First of all, I would like to thank each of you for your prayers, cards and calls during Jim’s recent surgery. He is recuperating beautifully and well on the road to a full recovery. That being said, I was not able to cover the news beat this past week. I do, however, have a couple of interesting stories I would like to share with you.
April 22nd marks the 43rd anniversary of Earth Day. Earth Day was started by Wisconsin Sen. Gaylord. Today, Earth Day is celebrated in over 100 countries worldwide. Since cattle are one of Osage County’s main industries, I thought it would be interesting to see what our cattle producers are doing to protect our environment and how they observe the three Rs of Conservation - Reduce, Reuse, & Recycle.
Oklahoma farmers and ranchers are some of our most dedicated stewards of our land. They have to be. Land is their livelihood. If they don’t take care of it, they would be out of business. Land is particularly important to cattle ranchers because cattle need plenty of land for grazing. Cattle are perfect examples of the three Rs of Conservation. By their very nature, they are reducers, reusers and recyclers.

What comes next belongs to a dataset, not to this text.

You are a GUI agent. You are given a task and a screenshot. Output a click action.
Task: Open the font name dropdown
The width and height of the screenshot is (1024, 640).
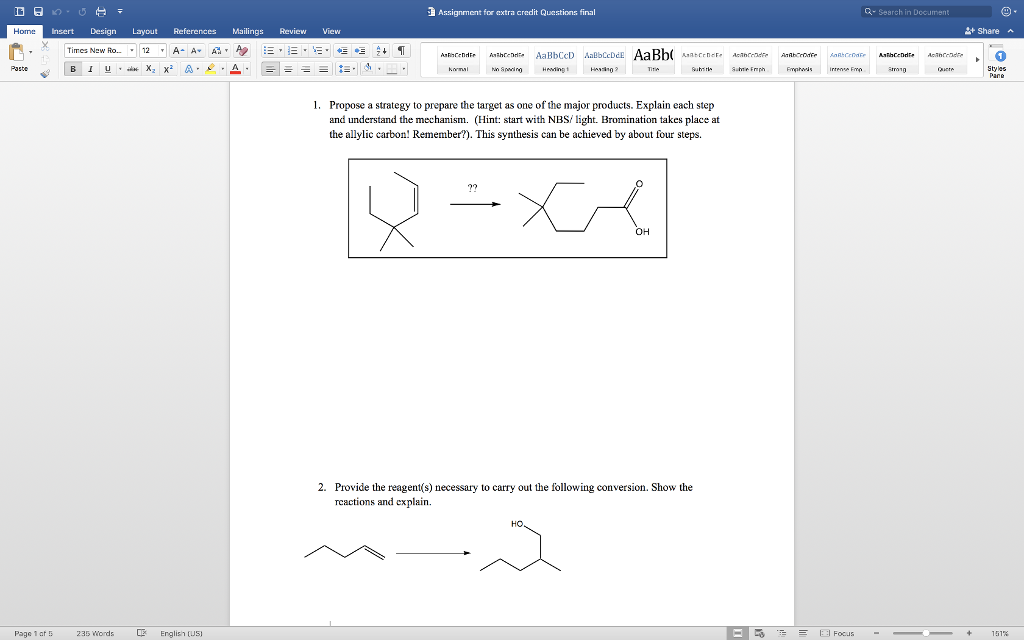(x=130, y=50)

Grazing cattle on land that is not farmable nearly doubles the U.S. food supply. Cattle are ruminants (they have four-part stomachs that can digest plant cell carbohydrates that humans can’t digest) and are able to eat grass and hay and turn them into a high-quality complete protein that is very nutritious for human beings. Cattle are recyclers because they eat by-products that would otherwise end up in landfills, such as citrus and potato peelings, soybean hulls, beet pulp, rice hulls, etc. Cattle’s grazing improves the environment, promotes the growth of good grasses and protects against erosion and forest fires. The same land that provides food and open space for raising cattle also offers a home for many types of wildlife. This includes threatened and endangered species of fish, mammals, birds and plants.
Osage County ranchers contribute to America’s uniqueness. Our ranchers are part of the 2 percent that feeds the nation’s population, produces substantial surpluses for export while keeping food costs, as a percentage of disposable income, at the lowest level in the world.
Cattle produce these products: butter, cheese, hamburgers, hot dogs, ice cream, milk, roast beef and steaks. In addition, cattle produce these byproducts: cosmetics, glue, leather, shoes, gloves, coats, some medicines, soap, sports equipment, pet foods, fertilizer, shaving cream, WD40, and cake mixes.